BMJ 1998;316:1553 ( 23 May )

News

Skrabanek revelled in debunking conventional thinking

Petr Skrabanek, who died in 1994, was a witty and popular contributor to the Lancet who wrote amusing articles debunking conventional medical thinking. Born in Bohemia and trained in Ireland, he began his career as a forensic toxicologist but changed to epidemiology.

A chainsmoker, he deplored "healthism" and rejected the notion that many diseases were preventable and that diet and other lifestyle factors shortened life. When he died at the age of 53 from prostate cancer he was associate professor of community health at Trinity College, Dublin.

The Covington and Burling memo says one of the company's consultants "published a book exposing the vagaries of medical truisms" called Follies and Fallacies in Medicine.

The book was cowritten by Dr Skrabanek and James McCormick, emeritus professor of community health at Trinity College, Dublin. Professor McCormick said: "I have never had a cheque from Philip Morris." Asked if Dr Skrabanek had received money from a tobacco company, he said: "Petr may have done. I don't know if he did. We both knew there were people in the tobacco industry and elsewhere who thought our views were less inimical to their products than others."

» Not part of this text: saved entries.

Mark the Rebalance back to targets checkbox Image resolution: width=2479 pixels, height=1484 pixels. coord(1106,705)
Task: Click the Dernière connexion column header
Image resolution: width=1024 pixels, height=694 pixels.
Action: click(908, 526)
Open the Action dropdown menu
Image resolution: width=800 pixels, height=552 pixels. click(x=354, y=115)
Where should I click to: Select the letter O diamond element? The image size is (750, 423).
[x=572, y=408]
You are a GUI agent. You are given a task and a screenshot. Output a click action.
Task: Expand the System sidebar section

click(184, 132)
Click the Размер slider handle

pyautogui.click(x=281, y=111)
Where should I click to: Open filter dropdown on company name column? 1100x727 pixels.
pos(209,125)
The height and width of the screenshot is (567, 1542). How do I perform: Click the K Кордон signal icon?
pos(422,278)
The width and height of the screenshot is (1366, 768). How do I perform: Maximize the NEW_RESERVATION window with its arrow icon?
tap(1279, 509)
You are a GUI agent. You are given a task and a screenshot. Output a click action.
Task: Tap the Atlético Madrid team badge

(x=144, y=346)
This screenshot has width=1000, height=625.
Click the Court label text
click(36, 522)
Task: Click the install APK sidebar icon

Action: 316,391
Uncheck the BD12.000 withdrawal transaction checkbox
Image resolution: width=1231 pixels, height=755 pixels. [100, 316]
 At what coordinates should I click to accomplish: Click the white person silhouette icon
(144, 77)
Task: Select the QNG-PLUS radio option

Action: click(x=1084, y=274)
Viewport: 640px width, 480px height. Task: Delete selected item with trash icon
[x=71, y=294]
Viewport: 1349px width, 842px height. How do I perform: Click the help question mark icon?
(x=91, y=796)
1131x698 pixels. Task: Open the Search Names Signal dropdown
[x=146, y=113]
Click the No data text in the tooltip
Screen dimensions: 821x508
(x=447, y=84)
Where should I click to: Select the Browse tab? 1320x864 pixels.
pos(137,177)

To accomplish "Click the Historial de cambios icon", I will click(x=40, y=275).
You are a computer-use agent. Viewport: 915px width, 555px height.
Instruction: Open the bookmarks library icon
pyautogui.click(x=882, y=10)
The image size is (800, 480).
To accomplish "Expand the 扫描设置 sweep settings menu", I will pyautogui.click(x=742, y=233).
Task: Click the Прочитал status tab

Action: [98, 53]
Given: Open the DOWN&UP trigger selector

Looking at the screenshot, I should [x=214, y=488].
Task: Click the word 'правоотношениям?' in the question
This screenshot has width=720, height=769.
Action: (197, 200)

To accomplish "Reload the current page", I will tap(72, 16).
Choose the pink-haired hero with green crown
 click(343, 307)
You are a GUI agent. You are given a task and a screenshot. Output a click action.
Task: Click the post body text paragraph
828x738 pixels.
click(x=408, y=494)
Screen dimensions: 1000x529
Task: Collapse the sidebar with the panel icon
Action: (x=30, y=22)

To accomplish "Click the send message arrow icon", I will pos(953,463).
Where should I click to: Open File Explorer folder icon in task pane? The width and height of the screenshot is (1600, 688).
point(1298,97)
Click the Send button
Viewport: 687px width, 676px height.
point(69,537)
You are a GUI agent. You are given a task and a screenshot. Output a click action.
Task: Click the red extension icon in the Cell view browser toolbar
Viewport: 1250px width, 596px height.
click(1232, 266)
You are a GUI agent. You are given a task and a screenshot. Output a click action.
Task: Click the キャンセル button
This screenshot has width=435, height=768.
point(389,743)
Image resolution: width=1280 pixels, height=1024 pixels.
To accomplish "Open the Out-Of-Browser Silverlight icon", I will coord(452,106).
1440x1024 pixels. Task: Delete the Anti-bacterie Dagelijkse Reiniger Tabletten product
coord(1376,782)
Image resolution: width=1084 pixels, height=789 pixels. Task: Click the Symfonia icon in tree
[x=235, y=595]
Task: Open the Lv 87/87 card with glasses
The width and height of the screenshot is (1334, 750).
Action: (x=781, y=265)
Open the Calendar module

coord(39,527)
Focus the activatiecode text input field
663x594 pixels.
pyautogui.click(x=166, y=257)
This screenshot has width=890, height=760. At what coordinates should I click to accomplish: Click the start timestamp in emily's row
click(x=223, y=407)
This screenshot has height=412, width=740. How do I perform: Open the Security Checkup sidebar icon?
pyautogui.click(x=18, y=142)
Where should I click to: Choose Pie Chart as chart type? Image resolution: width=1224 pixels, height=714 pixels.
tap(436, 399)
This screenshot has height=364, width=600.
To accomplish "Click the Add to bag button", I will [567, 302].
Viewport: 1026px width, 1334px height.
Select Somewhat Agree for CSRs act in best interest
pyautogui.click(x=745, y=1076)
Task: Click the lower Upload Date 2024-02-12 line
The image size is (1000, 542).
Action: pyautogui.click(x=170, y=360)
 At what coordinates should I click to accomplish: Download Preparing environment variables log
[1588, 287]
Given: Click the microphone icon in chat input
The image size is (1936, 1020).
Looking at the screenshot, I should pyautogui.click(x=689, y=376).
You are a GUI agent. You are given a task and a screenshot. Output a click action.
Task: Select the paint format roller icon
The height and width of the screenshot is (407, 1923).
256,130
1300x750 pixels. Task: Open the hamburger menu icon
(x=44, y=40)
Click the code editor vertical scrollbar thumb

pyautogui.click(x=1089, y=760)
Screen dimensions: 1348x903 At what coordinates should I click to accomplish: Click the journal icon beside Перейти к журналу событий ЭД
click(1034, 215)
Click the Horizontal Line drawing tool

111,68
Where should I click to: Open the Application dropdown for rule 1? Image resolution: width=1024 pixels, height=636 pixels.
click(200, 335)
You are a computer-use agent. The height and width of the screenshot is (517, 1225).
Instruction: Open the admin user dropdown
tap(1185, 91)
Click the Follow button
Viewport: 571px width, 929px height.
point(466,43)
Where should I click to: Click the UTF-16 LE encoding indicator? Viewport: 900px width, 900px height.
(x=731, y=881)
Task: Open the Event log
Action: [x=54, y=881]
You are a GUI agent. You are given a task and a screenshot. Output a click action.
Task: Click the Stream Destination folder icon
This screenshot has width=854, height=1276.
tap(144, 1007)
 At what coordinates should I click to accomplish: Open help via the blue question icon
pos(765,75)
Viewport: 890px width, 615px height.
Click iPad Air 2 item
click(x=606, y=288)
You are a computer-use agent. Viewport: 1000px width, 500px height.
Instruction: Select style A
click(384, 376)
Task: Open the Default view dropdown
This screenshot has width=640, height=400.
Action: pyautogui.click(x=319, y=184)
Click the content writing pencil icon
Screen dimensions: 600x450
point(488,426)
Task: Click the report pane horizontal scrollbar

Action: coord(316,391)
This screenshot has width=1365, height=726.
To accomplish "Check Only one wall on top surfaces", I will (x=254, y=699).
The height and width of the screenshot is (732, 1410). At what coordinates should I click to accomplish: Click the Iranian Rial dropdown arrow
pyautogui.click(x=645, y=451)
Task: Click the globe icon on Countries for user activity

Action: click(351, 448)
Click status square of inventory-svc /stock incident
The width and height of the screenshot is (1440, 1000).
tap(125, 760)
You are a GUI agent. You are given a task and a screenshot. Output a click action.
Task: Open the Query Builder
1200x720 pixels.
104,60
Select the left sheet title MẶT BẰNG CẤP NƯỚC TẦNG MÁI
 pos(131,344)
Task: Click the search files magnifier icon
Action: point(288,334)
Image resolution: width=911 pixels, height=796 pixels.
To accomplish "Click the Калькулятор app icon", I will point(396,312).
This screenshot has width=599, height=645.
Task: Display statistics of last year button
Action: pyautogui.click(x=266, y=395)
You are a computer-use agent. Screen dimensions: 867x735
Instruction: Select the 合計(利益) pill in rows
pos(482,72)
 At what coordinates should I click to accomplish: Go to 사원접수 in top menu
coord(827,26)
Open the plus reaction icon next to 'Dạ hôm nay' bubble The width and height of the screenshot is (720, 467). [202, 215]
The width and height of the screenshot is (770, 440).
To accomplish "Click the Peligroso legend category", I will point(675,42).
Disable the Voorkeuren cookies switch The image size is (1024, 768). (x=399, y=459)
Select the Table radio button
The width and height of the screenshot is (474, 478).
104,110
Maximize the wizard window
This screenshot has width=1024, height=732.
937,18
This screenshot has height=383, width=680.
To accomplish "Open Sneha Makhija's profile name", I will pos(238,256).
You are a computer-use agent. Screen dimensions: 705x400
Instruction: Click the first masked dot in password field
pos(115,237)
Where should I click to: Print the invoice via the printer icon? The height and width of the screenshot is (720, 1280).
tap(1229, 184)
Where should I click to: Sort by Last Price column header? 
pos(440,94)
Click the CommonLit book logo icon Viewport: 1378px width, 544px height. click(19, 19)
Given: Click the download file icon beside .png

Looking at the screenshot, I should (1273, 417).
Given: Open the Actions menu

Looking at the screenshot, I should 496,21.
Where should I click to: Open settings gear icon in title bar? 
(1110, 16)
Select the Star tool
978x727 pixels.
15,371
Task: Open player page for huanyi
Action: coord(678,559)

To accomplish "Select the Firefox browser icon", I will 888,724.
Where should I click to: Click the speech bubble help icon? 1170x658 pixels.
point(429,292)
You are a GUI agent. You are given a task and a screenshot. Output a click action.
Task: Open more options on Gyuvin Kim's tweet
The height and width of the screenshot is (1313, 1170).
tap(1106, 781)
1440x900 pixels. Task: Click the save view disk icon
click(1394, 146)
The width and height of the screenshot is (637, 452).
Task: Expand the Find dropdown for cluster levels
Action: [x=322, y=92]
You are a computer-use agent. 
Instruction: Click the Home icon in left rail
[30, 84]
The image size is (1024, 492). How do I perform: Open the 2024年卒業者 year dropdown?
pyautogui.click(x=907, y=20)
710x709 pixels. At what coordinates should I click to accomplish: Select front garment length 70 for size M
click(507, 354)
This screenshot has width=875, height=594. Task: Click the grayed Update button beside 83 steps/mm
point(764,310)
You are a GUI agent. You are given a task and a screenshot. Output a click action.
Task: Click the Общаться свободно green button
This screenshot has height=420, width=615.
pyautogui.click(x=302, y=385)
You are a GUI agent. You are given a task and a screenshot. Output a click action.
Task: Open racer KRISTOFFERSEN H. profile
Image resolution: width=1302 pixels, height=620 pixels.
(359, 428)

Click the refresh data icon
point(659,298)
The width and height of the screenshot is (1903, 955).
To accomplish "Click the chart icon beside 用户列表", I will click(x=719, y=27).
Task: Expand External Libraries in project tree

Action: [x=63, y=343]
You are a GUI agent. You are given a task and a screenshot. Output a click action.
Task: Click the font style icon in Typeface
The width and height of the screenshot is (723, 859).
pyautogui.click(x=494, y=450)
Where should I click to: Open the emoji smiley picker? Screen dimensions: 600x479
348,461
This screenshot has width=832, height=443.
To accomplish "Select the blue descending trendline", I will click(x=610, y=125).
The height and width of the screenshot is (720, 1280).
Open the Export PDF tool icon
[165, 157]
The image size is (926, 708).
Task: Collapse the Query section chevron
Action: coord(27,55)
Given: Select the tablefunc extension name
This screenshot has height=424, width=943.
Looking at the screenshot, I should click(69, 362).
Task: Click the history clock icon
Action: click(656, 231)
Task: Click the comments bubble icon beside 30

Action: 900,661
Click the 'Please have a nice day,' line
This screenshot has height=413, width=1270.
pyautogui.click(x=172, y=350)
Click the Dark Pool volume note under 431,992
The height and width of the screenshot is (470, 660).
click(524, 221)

Subjects of Dr Skrabanek's Lancet articles included smoking and statistical overkill, and smoking and coronary heart disease in women. Robin Fox, editor of the Lancet 1990-5, said the journal was unaware that he was a consultant to a tobacco company. His obituary in the Times described him as "an acute critic of modern medical humbug" who had "many admirers throughout the world."